INPUT: Begin

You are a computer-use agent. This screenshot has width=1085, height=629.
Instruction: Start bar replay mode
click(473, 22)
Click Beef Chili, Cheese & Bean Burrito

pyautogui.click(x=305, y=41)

INPUT: End

TRY IT |
Each line above should be output exactly as written.

SOLUTION FOR THIS PROBLEM |
You are a computer-use agent. This screenshot has width=1085, height=629.
Instruction: Start bar replay mode
click(473, 22)
Click Beef Chili, Cheese & Bean Burrito

pyautogui.click(x=305, y=41)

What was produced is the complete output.